Petrossian Melita T, Paul Lisa R, Multhaupt-Buell Trisha J, Eckhardt Christine, Hayes Michael T, Duhaime Ann-Christine, Eskandar Emad N, Sharma Nutan
Department of Neurology, Brigham and Women's Hospital; and.
J Neurosurg Pediatr. 2013 Dec;12(6):582-7. doi: 10.3171/2013.8.PEDS13134. Epub 2013 Oct 4.

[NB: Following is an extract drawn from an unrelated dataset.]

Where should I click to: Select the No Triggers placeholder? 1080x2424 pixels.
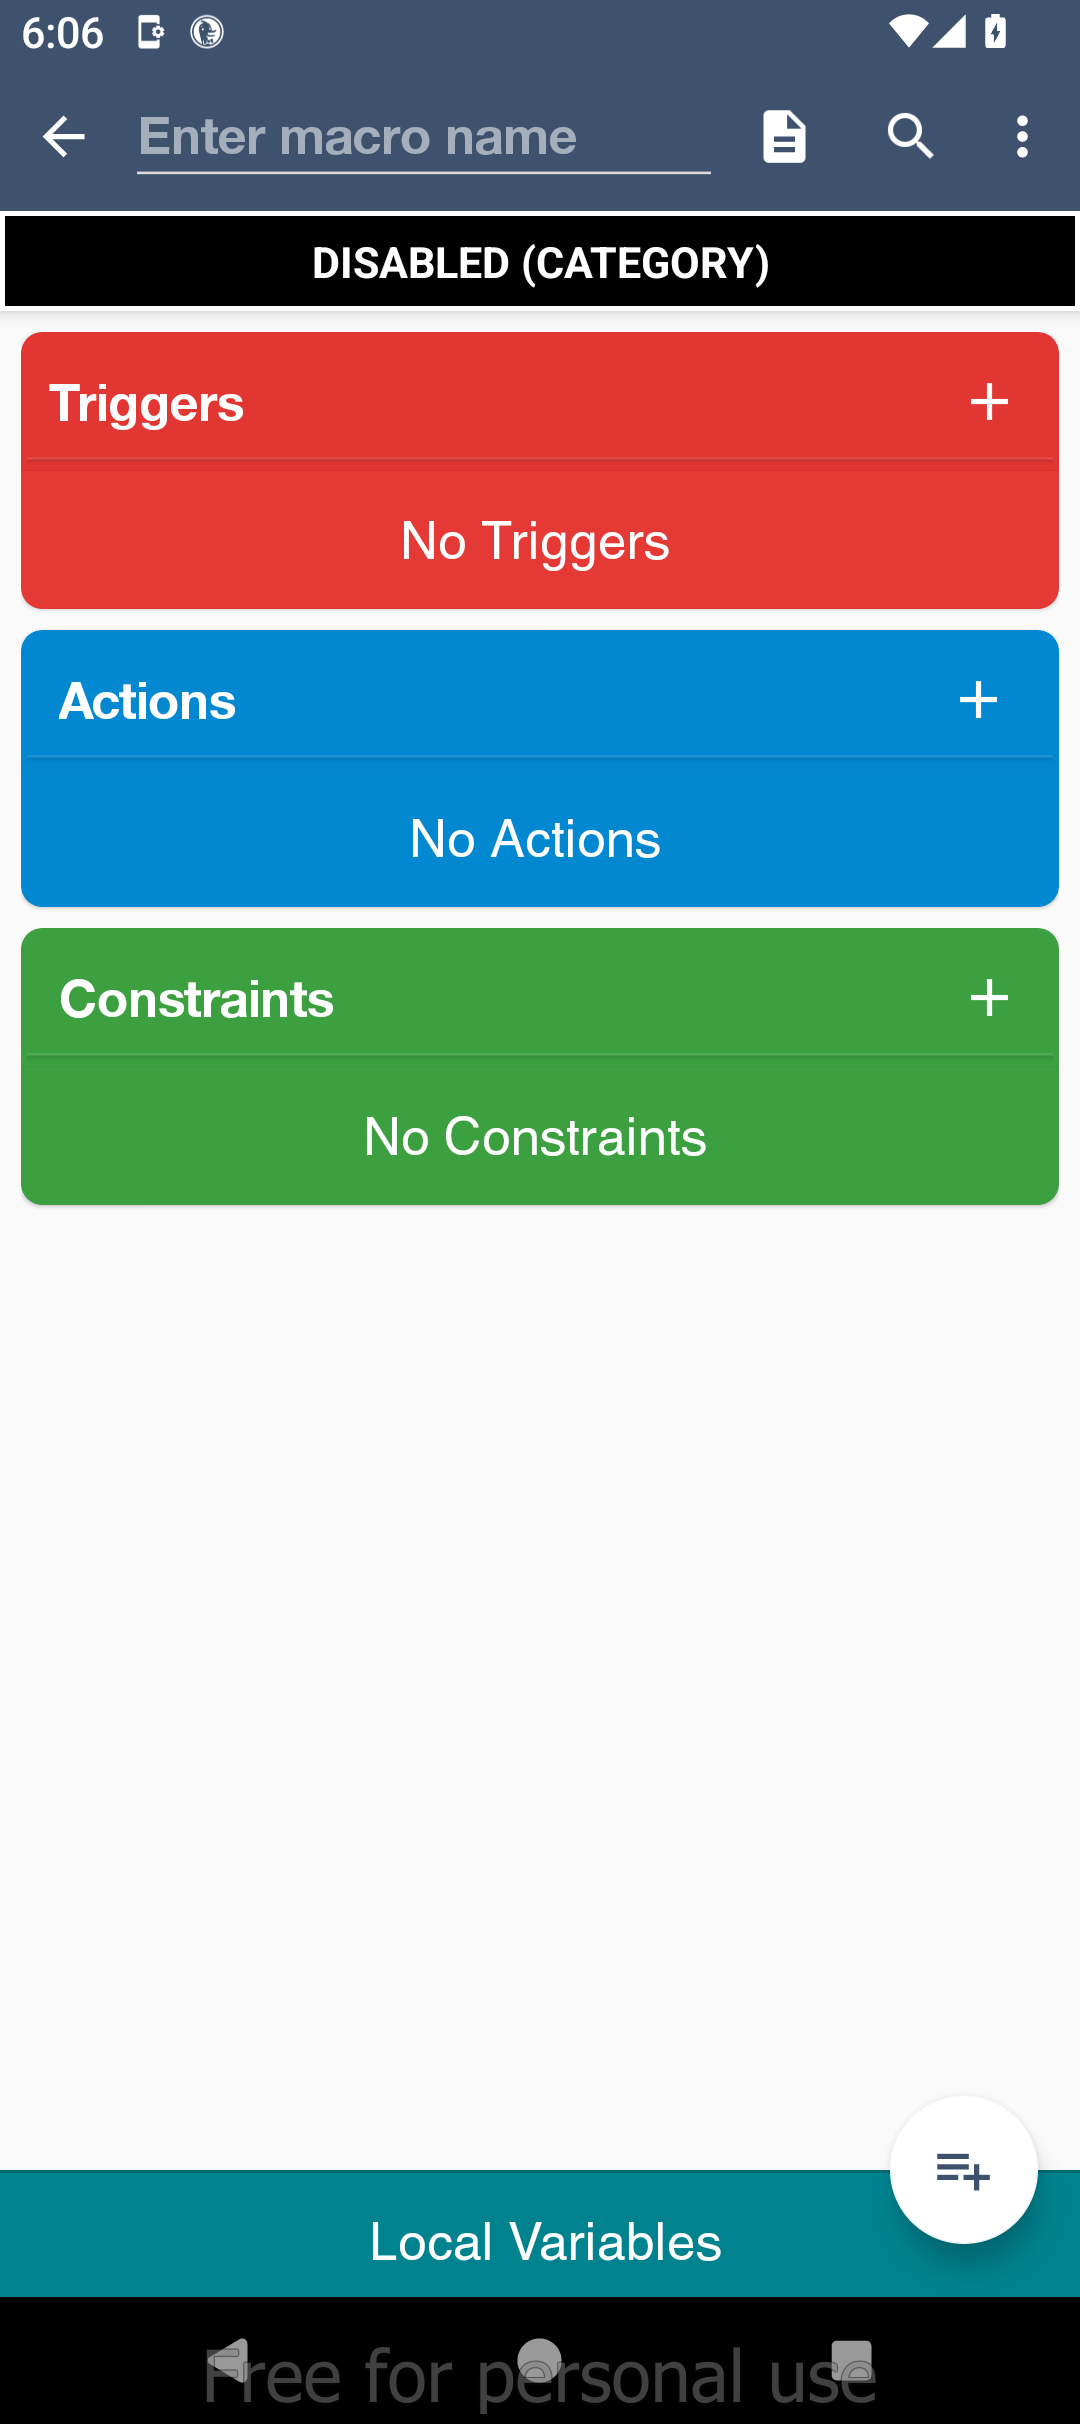click(535, 541)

Pallidal deep brain stimulation (DBS) is a treatment option for those with early-onset dystonia. However, there are limited data on long-term outcome and treatment complications. The authors report on the short- and long-term effects of pallidal DBS in a cohort of patients with early-onset dystonia.

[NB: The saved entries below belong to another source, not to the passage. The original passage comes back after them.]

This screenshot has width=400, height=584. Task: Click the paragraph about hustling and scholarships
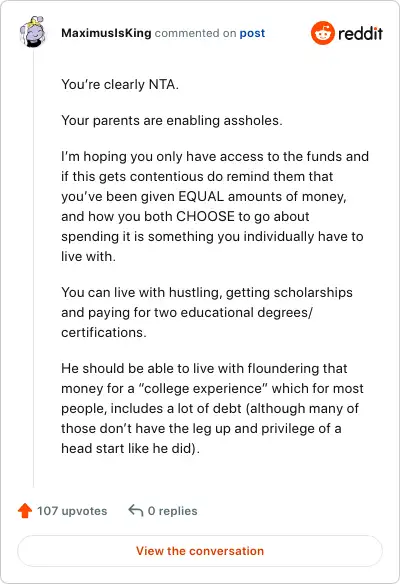(207, 312)
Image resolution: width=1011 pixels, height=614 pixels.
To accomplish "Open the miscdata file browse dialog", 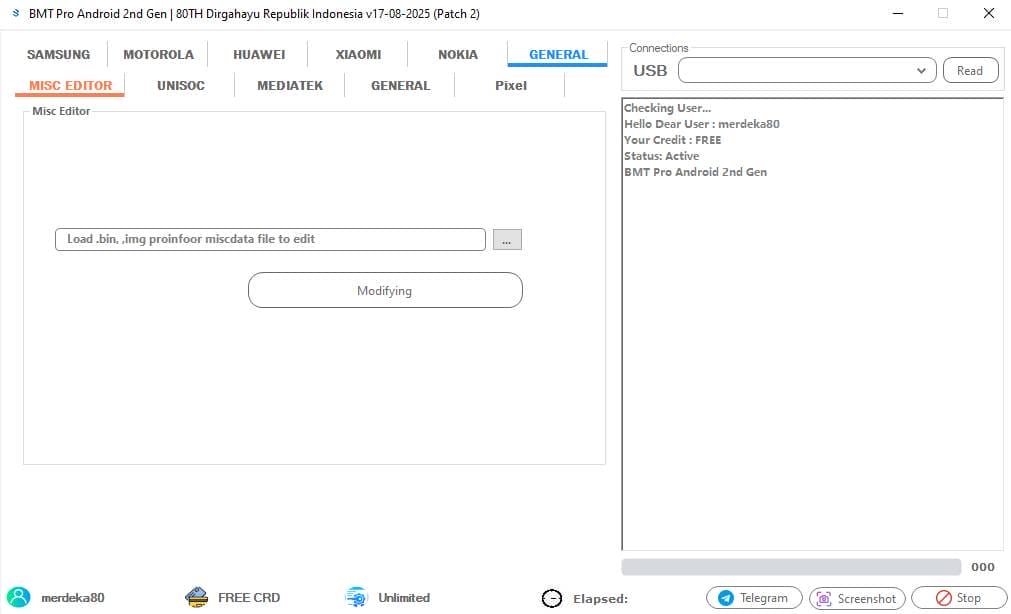I will 506,239.
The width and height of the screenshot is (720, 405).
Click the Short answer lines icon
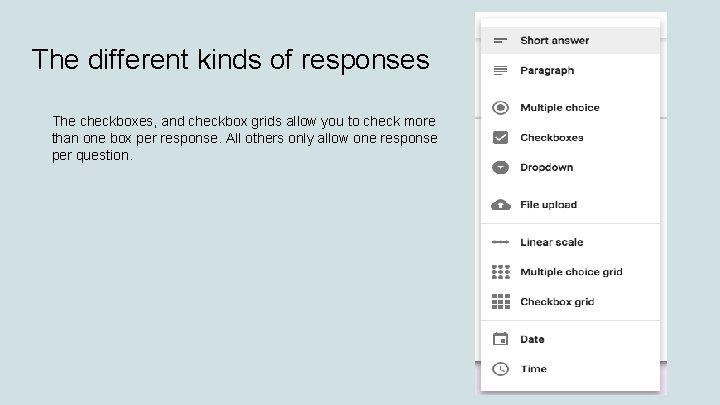pyautogui.click(x=500, y=41)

Fourteen consecutive pediatric patients with early-onset dystonia were systematically evaluated and treated. The duration of follow-up ranged from 16 to 84 months.
There were no immediate postoperative complications. At last follow-up, 12 of the 14 patients displayed a significant decline in the Burke-Fahn-Marsden Dystonia Rating Scale motor subscale score, with an average decrease of 62% ± 8.4%. The most common hardware complication was lead fracture (14.3%).
These data provide further evidence that DBS is a safe and effective treatment for those with earlyonset dystonia.
苍白球深部脑刺激术(DBS)是早发性肌张力障碍患者的一种治疗选择。然而,关于长期疗效和治疗并发症的数据有限。作者报告了苍白球DBS对一组早发性肌张力障碍患者的短期和长期影响。
对14例连续的早发性肌张力障碍儿科患者进行系统评估和治疗。随访时间为16至84个月。
术后无即刻并发症。在最后一次随访时,14例患者中有12例的伯克-法恩-马斯登肌张力障碍评定量表运动子量表评分显著下降,平均下降62%±8.4%。最常见的硬件并发症是电极导线断裂(14.3%)。
这些数据进一步证明DBS是早发性肌张力障碍患者的一种安全有效的治疗方法。